Роберт Силверберг - Умирающий изнутри
— Ты — шизик, парень, если несешь такое. Твоя сила — это ты. Ты — это твоя сила. Зачем пытаться отделиться от собственных мозгов?
Возможно, Никвист был прав, но он сказал свои слова слишком поздно. Он и я живем как можем, пока смерть не разлучит нас.
Вот и мой клиент, здоровяк полузащитник Пол Ф. Бруно. У него распухшее, красное лицо и он совсем неулыбчив, словно субботние игры стоили ему нескольких зубов. Я раскрываю папку, достаю «Романы Кафки» и передаю ему.
— Шесть страниц, — говорю я. Он дал мне аванс в 10 долларов. — Вы должны мне еще одиннадцать баксов. Прочтете сначала?
— Там все в порядке?
— Вы не пожалеете.
— Верю на слово.
В его улыбке я замечаю боль. Достав толстый бумажник, он кладет зеленые в мою ладонь. Я быстро скольжу в его мыслях только для того, чтобы удостовериться, что моя сила снова при мне, краткий психический анализ, я ловлю только поверхностные уровни: потерял зубы в футбольном матче, чудная компенсация в субботнюю ночь, смутные планы на следующую субботу и так далее, и так далее. Коснувшись сиюминутных образов, я нахожу вину, смущение, даже некоторое раздражение, связанные со мной, за оказанную помощь. Ну-ну, вот благодарность. Я убираю деньги в карман. Он кивком благодарит меня и сует под мышку «Романы Кафки». Словно стыдясь чего-то, он сбегает вниз по ступенькам в направлении Гамильтон-Холла. Я смотрю вслед его удаляющейся широкой спине. Внезапный порыв ветра с востока прознает меня до костей.

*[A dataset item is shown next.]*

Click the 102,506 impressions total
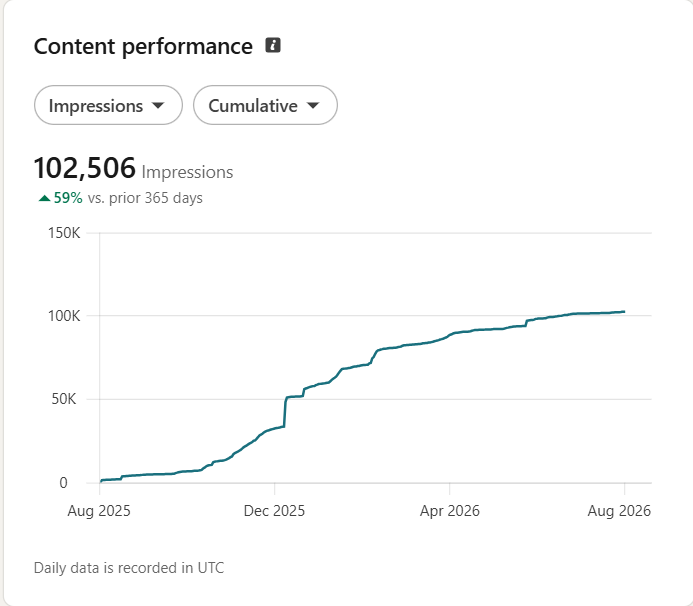Screen dimensions: 693x606 84,168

Бруно остановился у солнечных часов, где его встречает стройный черный студент около семи футов ростом. Очевидно баскетболист. Черный одет в голубую университетскую куртку, зеленые кеды и узкие желтые штаны. Одни его ноги кажутся длиной футов пять. Он перебрасывается с Бруно парой слов.
Бруно указывает на меня. Черный кивает. Я понимаю, что почти заимел нового клиента. Бруно исчезает, а черный пружинистой походкой переходит дорогу и идет к ступеням. Он очень черный, почти эбеновый, хотя в его чертах какая-то кавказская резкость, свирепые скулы, гордый греческий нос, тонкие холодные губы. Он поразительно красив, словно ходячая скульптура, оживший идол. Возможно, в его генах и вовсе нет негроидности: может быть эфиоп или представитель племени с Нила? Хотя на его голове огромная агрессивная масса вьющихся волос, вероятно больше фута в диаметре, тщательно подстриженная. Меня не удивили бы щеки в шрамах и кость продетая в ноздри.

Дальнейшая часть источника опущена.